Records from a data collection
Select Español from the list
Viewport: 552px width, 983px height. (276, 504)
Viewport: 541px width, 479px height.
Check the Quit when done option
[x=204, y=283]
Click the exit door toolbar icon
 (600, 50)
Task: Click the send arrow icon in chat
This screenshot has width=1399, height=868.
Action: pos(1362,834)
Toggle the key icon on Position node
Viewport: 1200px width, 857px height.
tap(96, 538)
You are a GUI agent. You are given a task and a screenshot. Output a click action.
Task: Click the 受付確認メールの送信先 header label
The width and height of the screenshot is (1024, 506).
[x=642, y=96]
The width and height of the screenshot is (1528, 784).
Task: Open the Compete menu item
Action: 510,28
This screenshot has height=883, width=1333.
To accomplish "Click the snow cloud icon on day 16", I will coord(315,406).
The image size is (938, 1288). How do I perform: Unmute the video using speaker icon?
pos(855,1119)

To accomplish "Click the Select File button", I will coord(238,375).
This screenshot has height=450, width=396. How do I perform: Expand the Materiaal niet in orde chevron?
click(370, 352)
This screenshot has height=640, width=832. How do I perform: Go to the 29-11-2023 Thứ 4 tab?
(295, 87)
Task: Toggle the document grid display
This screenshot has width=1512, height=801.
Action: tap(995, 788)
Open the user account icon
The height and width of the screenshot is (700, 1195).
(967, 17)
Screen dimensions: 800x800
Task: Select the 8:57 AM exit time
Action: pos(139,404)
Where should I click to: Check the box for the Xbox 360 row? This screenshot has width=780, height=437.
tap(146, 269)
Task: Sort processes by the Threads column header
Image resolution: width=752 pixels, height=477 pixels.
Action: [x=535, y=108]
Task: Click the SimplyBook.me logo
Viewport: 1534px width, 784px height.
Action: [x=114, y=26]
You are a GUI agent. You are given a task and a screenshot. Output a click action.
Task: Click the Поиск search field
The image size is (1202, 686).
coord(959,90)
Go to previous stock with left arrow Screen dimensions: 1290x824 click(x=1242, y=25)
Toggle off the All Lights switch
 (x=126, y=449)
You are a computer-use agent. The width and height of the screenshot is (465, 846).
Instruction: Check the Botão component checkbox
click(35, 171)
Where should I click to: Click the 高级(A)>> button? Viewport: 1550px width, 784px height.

§ YOUR GOAL: Render the rows as a JSON list of strings, one string per line and blank lines omitted, starting at the line that contains "This screenshot has height=640, width=832." and ending with the line that contains "coord(959,90)".

§ THE SOLUTION:
[
  "This screenshot has height=640, width=832. How do I perform: Go to the 29-11-2023 Thứ 4 tab?",
  "(295, 87)",
  "Task: Toggle the document grid display",
  "This screenshot has width=1512, height=801.",
  "Action: tap(995, 788)",
  "Open the user account icon",
  "The height and width of the screenshot is (700, 1195).",
  "(967, 17)",
  "Screen dimensions: 800x800",
  "Task: Select the 8:57 AM exit time",
  "Action: pos(139,404)",
  "Where should I click to: Check the box for the Xbox 360 row? This screenshot has width=780, height=437.",
  "tap(146, 269)",
  "Task: Sort processes by the Threads column header",
  "Image resolution: width=752 pixels, height=477 pixels.",
  "Action: [x=535, y=108]",
  "Task: Click the SimplyBook.me logo",
  "Viewport: 1534px width, 784px height.",
  "Action: [x=114, y=26]",
  "You are a GUI agent. You are given a task and a screenshot. Output a click action.",
  "Task: Click the Поиск search field",
  "The image size is (1202, 686).",
  "coord(959,90)"
]